Niche Cocoa Company Limited
- Founded: 2007
- Founder: Edmund Poku
- Headquarters: Ghana
- Products: Chocolate
- Website: nichecocoa.com

= Niche Cocoa Company Limited =

Ghanaian cocoa company

Niche Cocoa Company Limited is a Ghanaian cocoa company which was founded by Edmund Poku in 2007. The company exports its semi-finished by-products from Ghana to other companies in other countries internationally. Niche Cocoa started as a Commodity Processing company with three associates all from different backgrounds two years after the company was established, Poku bought all of his partners' shares making it an entirely Ghanaian owned company. In 2011, Niche Cocoa company limited was then modified into Niche Cocoa.

== Location ==
Niche Cocoa is located at the Tema free zones enclave at Tema industrial area off the Aflao road, which is some few kilometers to Ghana's capital city Accra.

== Founder ==
Edmund Poku founded Niche Cocoa in 2007 after his MBA project work at Columbia Business School. After listening to his professor, he knew he will not be able to raise a capital of $12 million to start up. So Mr.Edmund Poku came to Ghana to raise that funds and out of $12 million, he was able to raise $4 million, which $2 million out of the $4 million was from his trust bank and the other $2 million was equity.

== Production ==
The company's production is not the only objective, although Niche Cocoa has prioritized sustainability and the ongoing support for the country's cocoa farmers. Niche actively supports cocoa farmers in Ghana through an agreement which has two co-adjutants to purchase certified beans. Niche Cocoa has contributed to the Ghanaian economy by being one of two local value added business to the cocoa sector of Ghana,Ghana the second-largest producer of cocoa beans in the world.

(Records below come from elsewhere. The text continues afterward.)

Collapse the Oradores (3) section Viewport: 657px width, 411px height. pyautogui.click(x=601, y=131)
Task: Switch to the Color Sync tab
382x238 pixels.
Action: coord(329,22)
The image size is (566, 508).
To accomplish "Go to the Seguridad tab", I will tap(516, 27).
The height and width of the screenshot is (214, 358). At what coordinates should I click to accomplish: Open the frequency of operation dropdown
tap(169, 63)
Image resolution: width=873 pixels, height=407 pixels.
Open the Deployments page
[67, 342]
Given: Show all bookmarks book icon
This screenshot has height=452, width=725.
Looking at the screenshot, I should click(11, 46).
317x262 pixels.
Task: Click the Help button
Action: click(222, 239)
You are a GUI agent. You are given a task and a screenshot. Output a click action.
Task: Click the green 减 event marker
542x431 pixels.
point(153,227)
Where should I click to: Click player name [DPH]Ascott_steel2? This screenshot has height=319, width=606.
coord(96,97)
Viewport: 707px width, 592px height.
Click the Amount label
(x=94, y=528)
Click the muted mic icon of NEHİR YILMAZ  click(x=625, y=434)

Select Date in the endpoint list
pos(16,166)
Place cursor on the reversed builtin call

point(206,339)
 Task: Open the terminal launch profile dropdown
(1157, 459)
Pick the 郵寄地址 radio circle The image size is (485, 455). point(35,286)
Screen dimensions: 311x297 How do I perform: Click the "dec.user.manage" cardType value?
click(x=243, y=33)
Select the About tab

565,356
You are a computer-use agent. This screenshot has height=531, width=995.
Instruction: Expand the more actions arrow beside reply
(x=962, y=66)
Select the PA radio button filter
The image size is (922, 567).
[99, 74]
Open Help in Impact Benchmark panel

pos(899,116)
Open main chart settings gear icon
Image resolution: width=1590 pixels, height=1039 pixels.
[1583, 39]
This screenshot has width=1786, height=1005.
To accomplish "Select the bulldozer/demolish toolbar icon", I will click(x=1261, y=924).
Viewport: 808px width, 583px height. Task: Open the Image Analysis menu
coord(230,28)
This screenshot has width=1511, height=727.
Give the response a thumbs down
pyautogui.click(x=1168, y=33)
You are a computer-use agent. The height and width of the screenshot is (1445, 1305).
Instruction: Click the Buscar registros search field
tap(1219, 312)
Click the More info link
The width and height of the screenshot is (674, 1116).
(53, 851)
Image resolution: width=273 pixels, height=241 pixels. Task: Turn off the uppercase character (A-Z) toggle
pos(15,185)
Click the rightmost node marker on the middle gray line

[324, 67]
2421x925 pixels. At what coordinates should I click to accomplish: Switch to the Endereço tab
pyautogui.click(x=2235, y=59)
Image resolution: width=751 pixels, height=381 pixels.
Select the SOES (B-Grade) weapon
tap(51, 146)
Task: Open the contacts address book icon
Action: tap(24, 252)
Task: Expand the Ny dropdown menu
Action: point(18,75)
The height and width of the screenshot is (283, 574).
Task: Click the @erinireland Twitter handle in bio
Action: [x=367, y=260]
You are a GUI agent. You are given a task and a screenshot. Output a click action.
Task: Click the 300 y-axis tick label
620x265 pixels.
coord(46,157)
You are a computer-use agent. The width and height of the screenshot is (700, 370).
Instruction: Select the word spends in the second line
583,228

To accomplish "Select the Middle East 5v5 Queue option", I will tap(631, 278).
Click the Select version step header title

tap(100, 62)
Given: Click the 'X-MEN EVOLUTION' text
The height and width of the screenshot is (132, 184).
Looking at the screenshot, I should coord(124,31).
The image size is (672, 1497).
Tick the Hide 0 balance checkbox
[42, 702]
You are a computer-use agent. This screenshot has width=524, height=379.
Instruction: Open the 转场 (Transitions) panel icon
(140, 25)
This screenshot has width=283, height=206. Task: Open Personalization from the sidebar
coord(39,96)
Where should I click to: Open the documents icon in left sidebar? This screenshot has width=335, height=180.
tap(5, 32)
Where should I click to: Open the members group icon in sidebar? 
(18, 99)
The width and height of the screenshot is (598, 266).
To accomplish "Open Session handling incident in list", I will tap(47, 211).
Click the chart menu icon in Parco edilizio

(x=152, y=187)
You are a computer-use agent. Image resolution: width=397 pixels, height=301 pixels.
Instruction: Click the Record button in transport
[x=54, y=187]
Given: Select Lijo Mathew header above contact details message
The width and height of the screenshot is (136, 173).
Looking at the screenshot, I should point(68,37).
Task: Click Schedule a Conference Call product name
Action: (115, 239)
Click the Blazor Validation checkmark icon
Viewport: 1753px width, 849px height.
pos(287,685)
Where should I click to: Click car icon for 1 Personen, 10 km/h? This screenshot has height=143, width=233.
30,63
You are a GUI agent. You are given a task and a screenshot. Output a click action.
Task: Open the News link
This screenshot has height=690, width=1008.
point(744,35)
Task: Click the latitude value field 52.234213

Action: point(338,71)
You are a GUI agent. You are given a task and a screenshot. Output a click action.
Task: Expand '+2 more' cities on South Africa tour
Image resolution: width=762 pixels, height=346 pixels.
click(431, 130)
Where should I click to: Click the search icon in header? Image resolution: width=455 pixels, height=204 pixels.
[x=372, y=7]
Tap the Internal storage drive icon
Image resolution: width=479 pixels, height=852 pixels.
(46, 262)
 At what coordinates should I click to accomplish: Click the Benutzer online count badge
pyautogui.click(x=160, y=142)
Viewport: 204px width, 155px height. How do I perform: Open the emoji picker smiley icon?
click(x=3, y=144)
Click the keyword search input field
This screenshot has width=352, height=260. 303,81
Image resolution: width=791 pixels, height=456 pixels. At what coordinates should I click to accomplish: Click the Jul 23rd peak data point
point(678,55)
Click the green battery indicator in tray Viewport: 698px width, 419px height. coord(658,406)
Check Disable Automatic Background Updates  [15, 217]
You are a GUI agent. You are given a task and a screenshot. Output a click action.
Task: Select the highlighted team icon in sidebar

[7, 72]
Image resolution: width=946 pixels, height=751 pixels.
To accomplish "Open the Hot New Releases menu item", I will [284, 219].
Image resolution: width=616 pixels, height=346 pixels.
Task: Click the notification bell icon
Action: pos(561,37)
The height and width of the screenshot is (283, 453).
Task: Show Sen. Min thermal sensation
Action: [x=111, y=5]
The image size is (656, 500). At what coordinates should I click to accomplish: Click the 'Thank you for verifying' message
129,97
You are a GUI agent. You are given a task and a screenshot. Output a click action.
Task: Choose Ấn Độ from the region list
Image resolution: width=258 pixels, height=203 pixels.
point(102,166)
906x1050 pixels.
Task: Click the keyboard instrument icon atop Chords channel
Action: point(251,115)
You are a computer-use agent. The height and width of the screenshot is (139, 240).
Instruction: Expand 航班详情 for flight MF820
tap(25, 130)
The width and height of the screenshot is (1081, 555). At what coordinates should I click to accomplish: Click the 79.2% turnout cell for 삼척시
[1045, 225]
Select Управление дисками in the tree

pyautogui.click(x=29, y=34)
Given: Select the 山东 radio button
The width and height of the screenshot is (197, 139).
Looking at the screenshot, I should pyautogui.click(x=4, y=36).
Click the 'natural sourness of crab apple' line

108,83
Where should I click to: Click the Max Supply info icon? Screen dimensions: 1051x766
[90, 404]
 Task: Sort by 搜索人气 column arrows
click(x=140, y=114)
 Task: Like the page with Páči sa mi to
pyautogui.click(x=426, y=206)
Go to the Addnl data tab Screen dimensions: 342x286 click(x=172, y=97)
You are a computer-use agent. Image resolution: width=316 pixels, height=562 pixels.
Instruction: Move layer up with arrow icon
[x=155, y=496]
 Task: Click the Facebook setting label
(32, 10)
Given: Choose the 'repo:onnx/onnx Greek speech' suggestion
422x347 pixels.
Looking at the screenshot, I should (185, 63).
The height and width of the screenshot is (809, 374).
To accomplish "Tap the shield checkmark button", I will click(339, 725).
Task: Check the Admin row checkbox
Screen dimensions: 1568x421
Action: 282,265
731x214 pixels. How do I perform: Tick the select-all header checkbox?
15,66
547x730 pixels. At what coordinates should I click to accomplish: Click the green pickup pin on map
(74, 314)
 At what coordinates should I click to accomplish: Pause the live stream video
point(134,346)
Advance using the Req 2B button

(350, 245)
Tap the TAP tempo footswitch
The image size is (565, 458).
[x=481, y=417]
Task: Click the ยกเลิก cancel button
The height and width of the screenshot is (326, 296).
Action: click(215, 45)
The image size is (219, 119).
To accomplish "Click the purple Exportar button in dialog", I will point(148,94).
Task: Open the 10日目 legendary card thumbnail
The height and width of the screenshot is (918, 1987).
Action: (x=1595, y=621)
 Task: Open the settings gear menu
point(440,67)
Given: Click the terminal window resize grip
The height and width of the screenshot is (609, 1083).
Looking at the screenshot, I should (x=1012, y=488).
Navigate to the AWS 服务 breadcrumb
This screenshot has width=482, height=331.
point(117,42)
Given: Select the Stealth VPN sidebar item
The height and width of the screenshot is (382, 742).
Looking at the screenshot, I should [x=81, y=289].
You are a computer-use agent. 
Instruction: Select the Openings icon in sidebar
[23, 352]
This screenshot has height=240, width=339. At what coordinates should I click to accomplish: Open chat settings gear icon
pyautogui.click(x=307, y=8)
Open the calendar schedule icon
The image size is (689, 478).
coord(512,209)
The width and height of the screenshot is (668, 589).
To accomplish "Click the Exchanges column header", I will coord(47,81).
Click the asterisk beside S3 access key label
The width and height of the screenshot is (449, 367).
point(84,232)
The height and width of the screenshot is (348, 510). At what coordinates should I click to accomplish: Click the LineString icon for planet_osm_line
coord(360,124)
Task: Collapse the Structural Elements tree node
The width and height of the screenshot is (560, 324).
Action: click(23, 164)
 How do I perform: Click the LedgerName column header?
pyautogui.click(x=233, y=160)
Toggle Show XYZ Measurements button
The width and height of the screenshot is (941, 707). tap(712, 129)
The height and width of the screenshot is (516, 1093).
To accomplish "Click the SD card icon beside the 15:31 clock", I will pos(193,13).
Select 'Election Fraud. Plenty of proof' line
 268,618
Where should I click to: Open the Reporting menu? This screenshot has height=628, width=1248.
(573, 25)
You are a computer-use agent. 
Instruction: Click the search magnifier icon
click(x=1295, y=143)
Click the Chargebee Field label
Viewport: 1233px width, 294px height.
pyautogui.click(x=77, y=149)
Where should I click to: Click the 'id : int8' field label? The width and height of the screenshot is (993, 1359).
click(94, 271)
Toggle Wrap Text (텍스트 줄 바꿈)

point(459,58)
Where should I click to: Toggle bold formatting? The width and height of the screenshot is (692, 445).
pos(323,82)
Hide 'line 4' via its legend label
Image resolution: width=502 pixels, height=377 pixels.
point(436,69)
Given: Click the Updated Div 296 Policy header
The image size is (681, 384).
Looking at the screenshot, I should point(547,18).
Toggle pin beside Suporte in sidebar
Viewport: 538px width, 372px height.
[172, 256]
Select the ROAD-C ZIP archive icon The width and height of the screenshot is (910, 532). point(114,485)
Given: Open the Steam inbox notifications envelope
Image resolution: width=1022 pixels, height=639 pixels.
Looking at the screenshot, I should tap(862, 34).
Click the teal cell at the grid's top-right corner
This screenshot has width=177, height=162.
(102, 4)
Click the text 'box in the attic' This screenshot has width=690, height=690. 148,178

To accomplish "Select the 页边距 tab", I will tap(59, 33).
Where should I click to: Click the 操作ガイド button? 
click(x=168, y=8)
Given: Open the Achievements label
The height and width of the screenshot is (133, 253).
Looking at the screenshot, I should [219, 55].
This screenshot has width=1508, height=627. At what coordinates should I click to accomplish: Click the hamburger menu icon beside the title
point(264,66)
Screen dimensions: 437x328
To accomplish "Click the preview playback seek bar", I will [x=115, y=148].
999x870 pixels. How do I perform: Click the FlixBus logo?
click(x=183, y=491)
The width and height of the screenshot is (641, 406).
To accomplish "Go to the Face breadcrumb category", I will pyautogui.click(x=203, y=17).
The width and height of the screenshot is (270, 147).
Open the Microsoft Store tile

In October 2022, Niche Cocoa announced the plan to open a cocoa processing plant with Omanhene Cocoa Bean Company in Franklin, Milwaukee County, Wisconsin.

== Encroachments ==
Niche Cocoa is a free zone company in Ghana whereby the challenges have not been many and during the electricity crisis in Ghana, Niche Cocoa was hardly seen off the national grid. The only fear of Niche Cocoa is that a creamy milk market could take advantage of the archaic sweetmeats sector of the cocoa processing companies but this is non-existent and the few available are more expensive than the imported ones which Niche bewail.

== Awards ==
Niche Cocoa has been awarded by the Ghanaian President's National Awards for Export Achievement as Exporter of The Year 2015.